### Exercise input
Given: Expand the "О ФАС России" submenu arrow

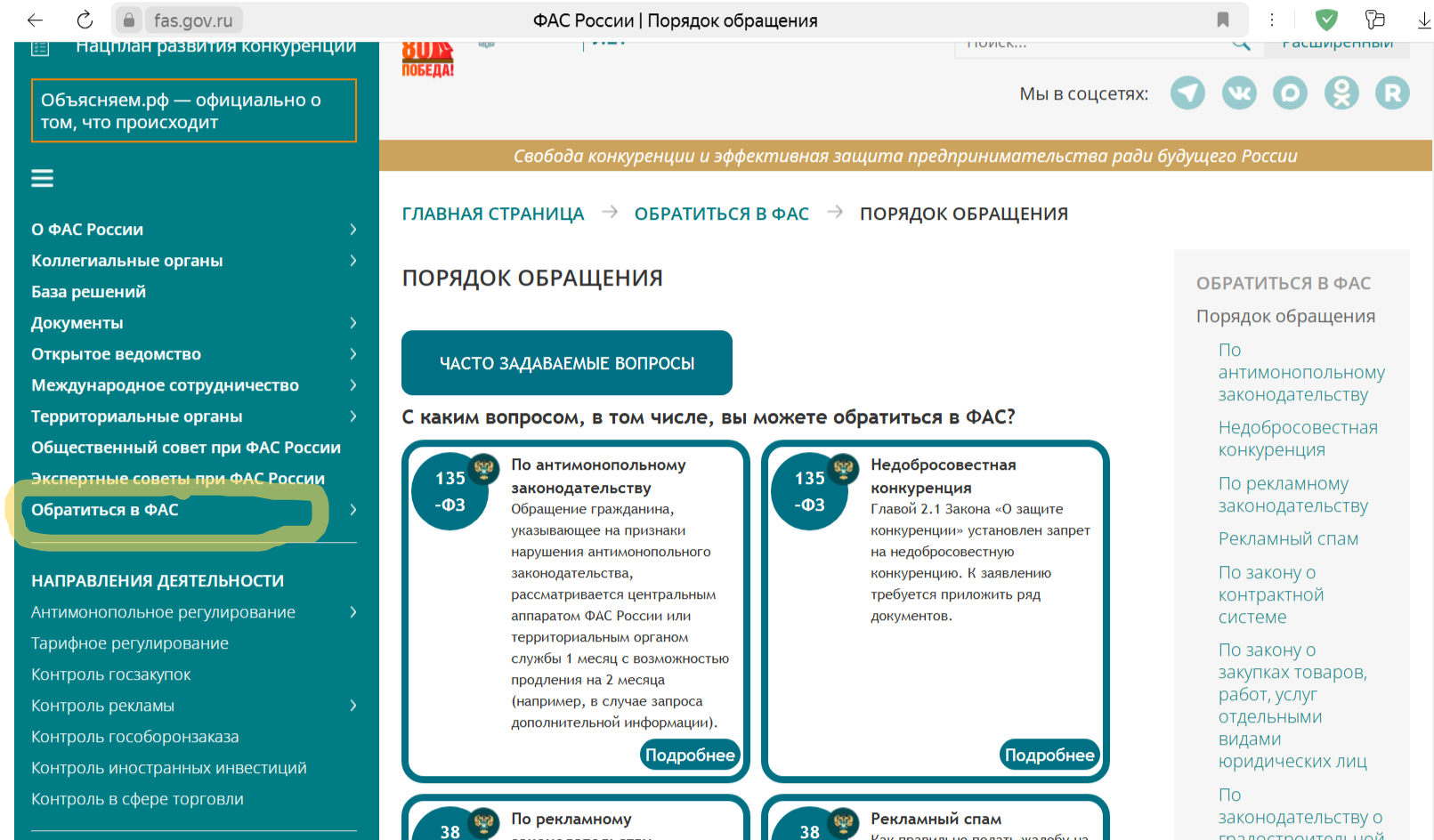Looking at the screenshot, I should 352,230.
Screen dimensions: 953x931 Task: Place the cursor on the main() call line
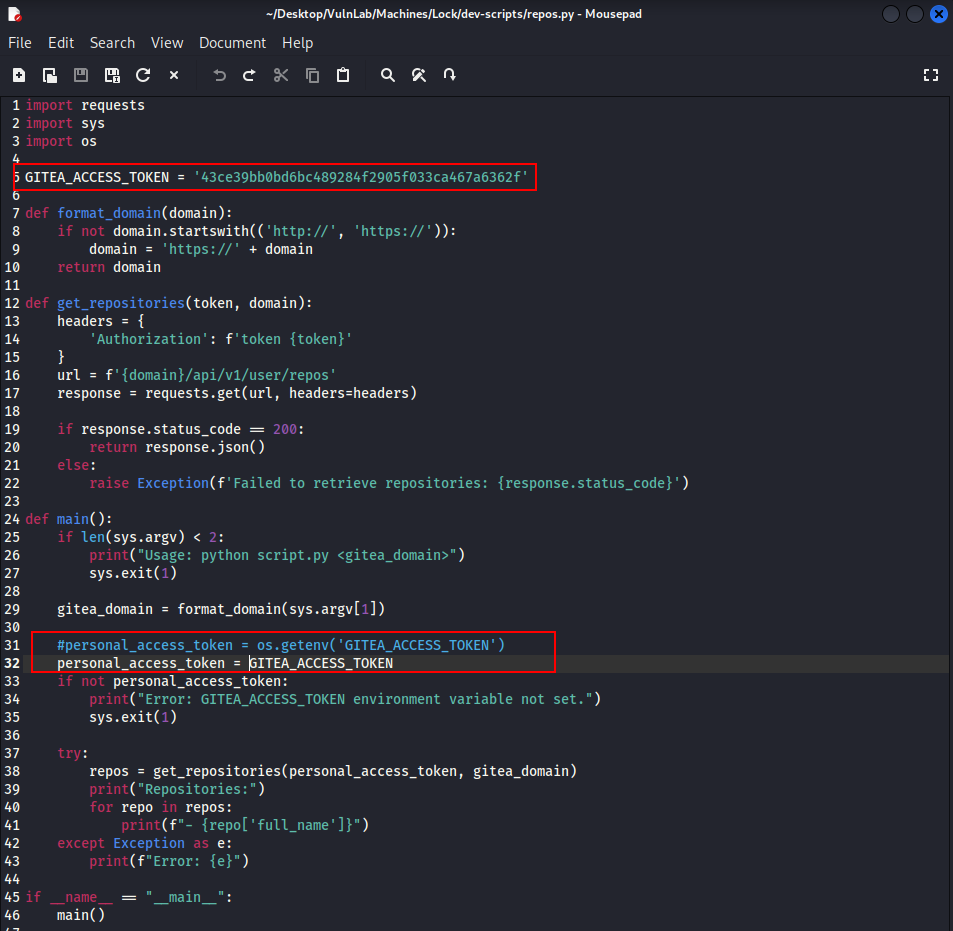(80, 914)
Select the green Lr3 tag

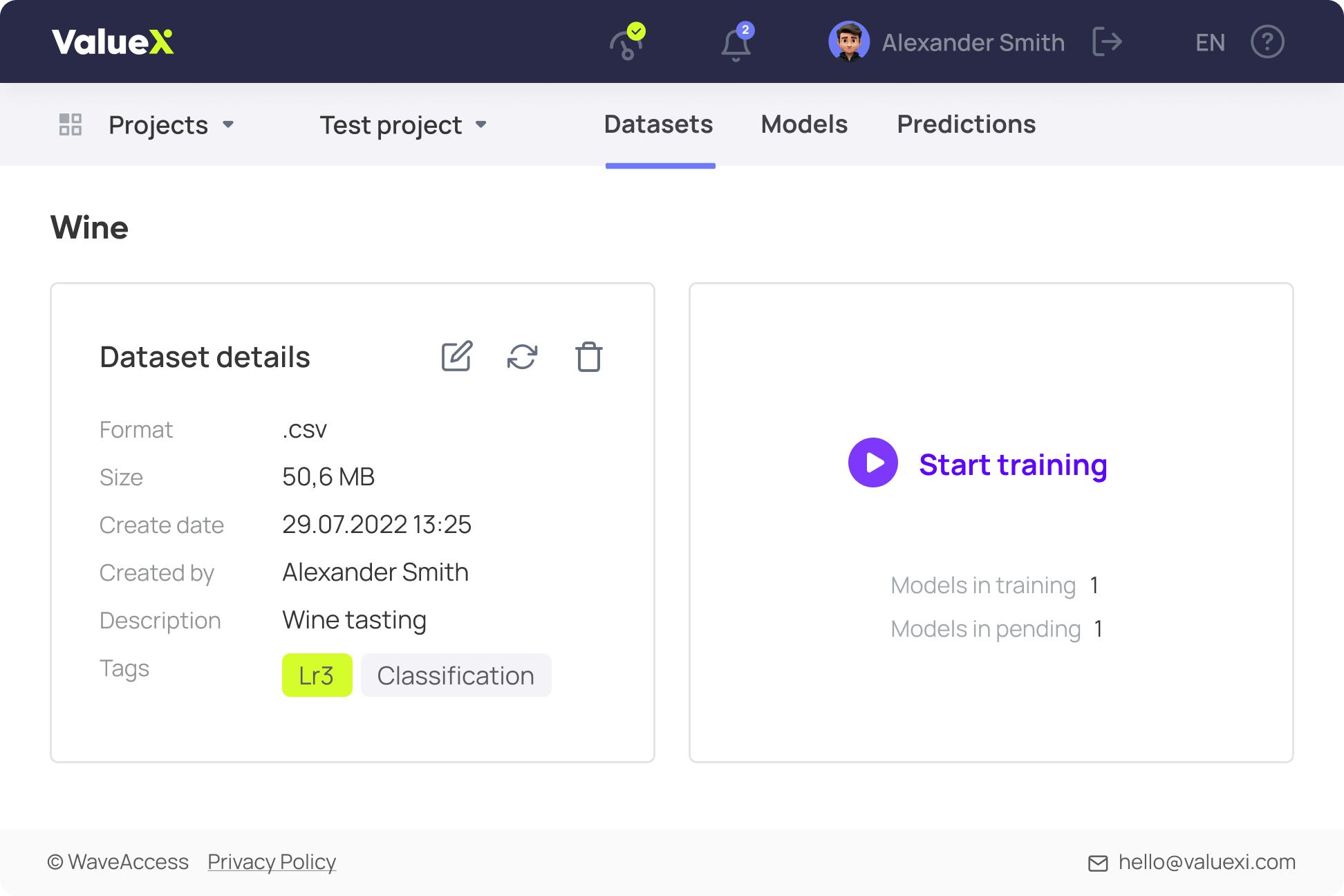[317, 675]
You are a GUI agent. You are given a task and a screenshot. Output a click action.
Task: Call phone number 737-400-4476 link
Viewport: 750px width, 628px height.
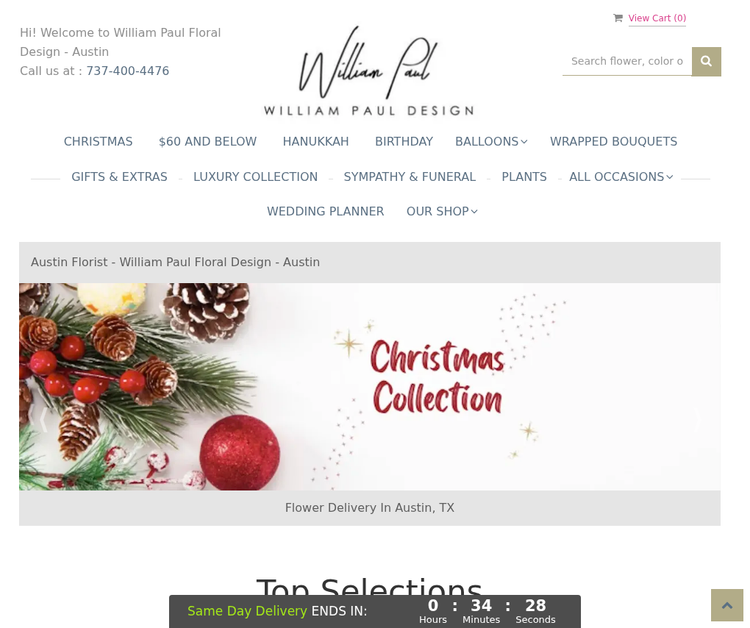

### Requirements
Rewrite the lines from the one with "Select the green Lr3 tag" through the end of the records, replacing "green" with "blue" and changing nothing else. Leave the pictures out of your answer.

### Answer to this problem
Select the blue Lr3 tag

[317, 675]
You are a GUI agent. You are given a task and a screenshot. Output a click action.
Task: Call phone number 737-400-4476 link
Viewport: 750px width, 628px height.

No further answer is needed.